Ceci est une histoire vraie. Au Pays-Bas, au lendemain de la Seconde Guerre mondiale, le capitaine Joseph Piller se voit confier la tâche de récupérer les œuvres d’art volées aux familles juives. Son enquête le conduit sur la piste d’un Vermeer, vendu à Goering par un certain Han Van Meegeren.

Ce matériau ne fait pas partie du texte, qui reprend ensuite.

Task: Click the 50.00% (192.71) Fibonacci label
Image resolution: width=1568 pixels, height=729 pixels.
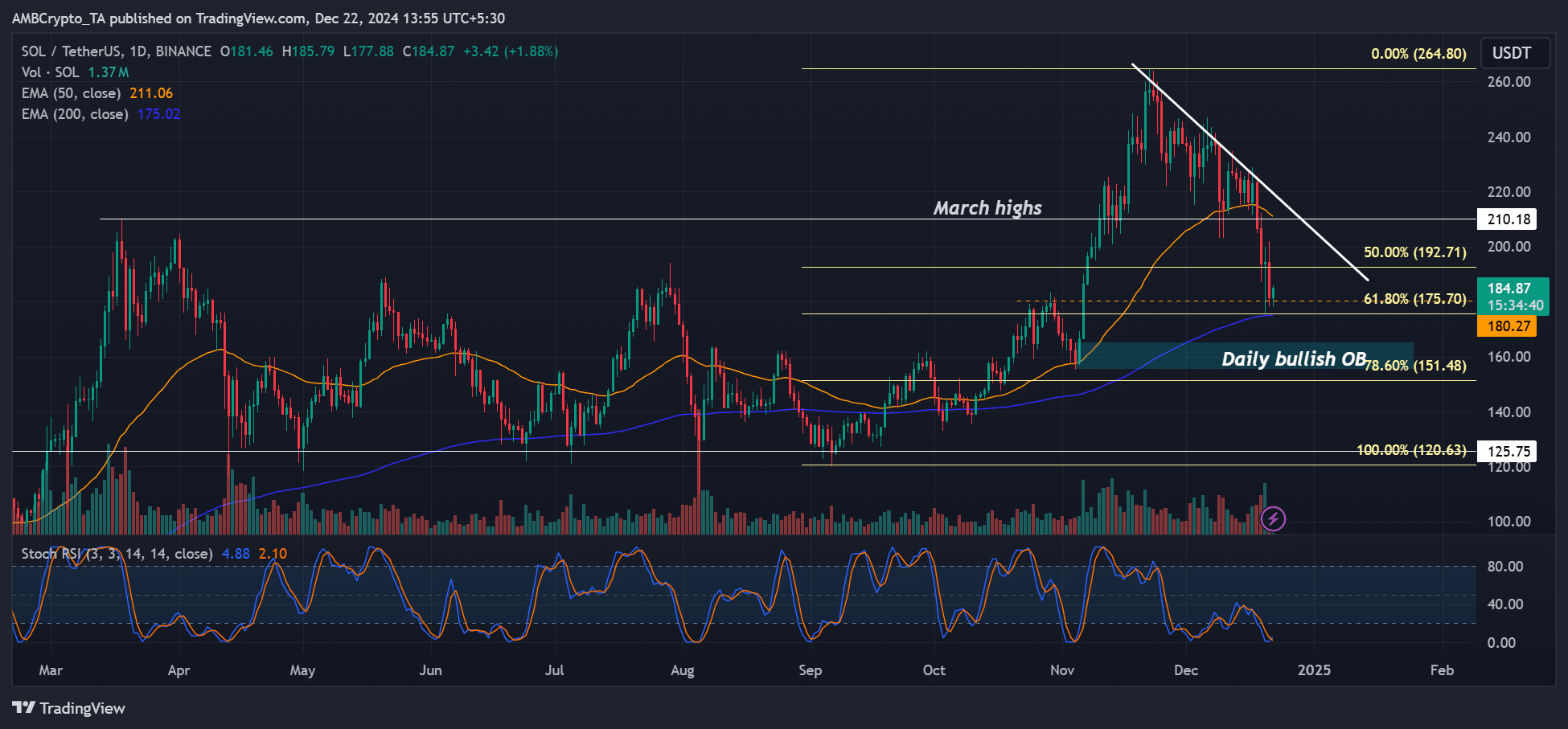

Han Van Meegeren, cet artiste raté, a participé à toutes les fêtes du Reich et tiré une petite fortune de son trafic de toiles. Tout contribue à baliser son chemin vers le peloton d’exécution. Cependant, au cours de sa captivité, il parvient à convaincre Piller de son innocence. Dans l’ombre du peintre sans talent se cacherait, en réalité, un faussaire de génie : Han Van Meegeren serait en effet l’auteur des Vermeer qu’il vendait. C’est du moins ce qu’il va plaider lors de son procès. Pour cela, il devra prouver au jury que lui, peintre unanimement considéré comme médiocre, est l’auteur de toiles authentifiées comme des chefs-d’œuvre de l’histoire de l’art. « Je voulais juste donner au monde plus de beauté, s’exclame-t-il, plus de Vermeer ! » À travers ses faux magnifiques, Han Van Meegeren triturait aussi une question qui taraude chacun d’entre nous : quel est le prix réel de notre travail ?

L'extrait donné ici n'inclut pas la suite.